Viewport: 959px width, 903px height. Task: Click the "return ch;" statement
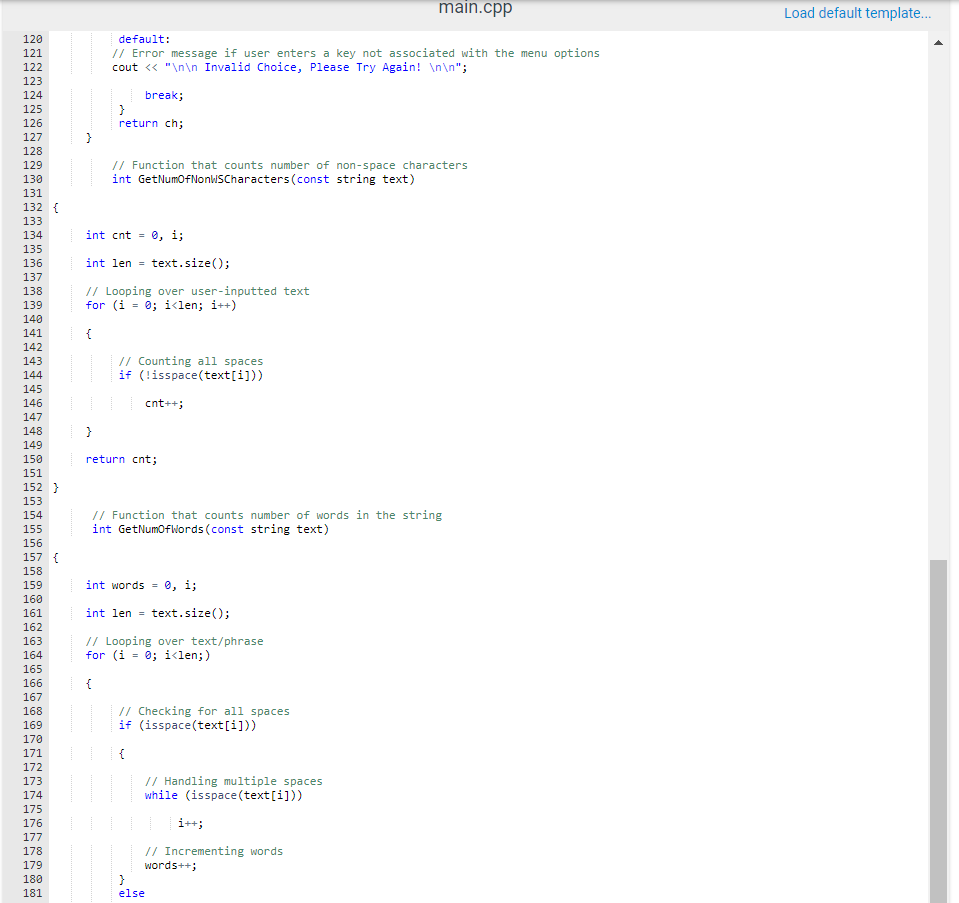[x=151, y=122]
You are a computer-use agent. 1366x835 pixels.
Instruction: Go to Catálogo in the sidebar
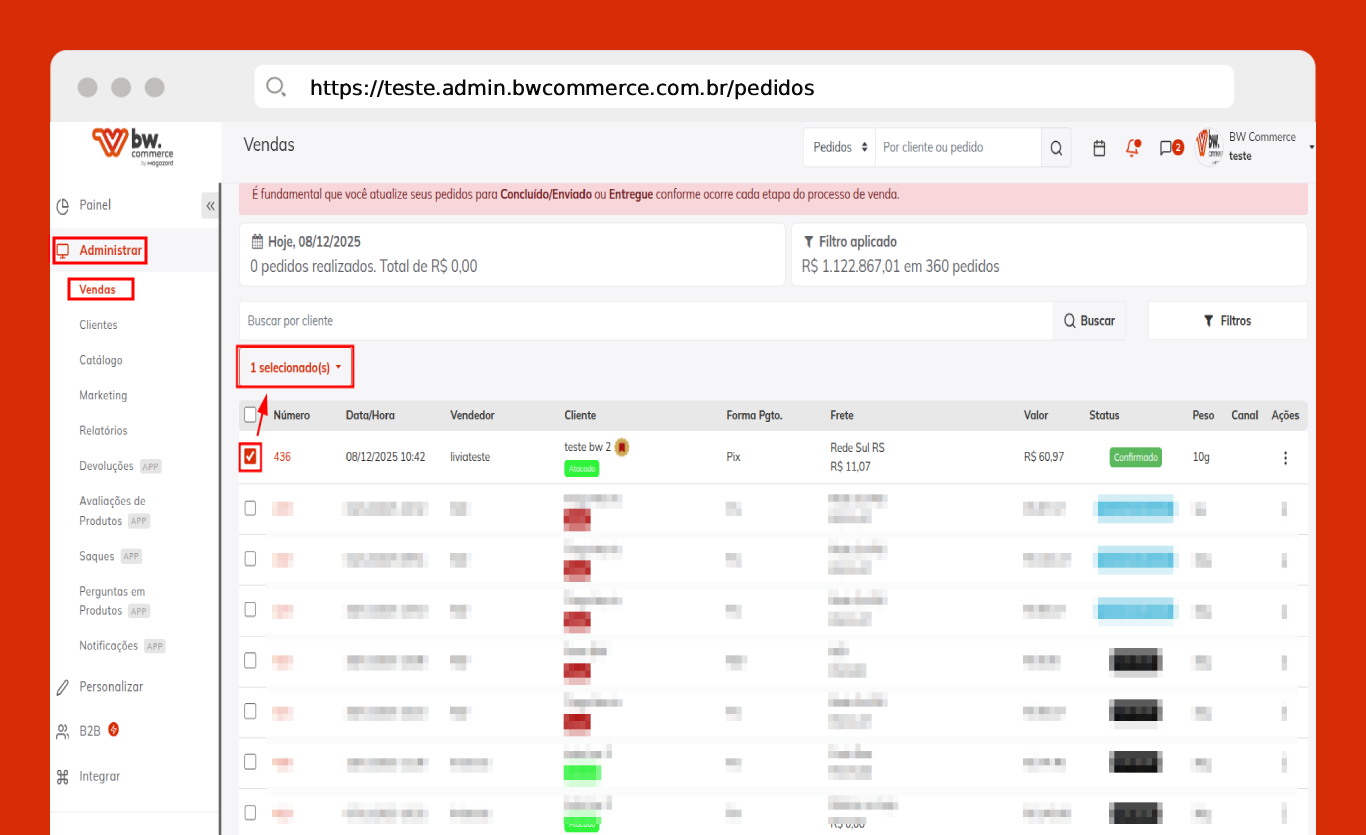[101, 360]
:::::
Pictures aside, every entry above must be repeated exactly.

Viewport: 959px width, 903px height. Task: Click the "return ch;" statement
[x=151, y=122]
You are a computer-use agent. 1366x835 pixels.
Instruction: Go to Catálogo in the sidebar
[101, 360]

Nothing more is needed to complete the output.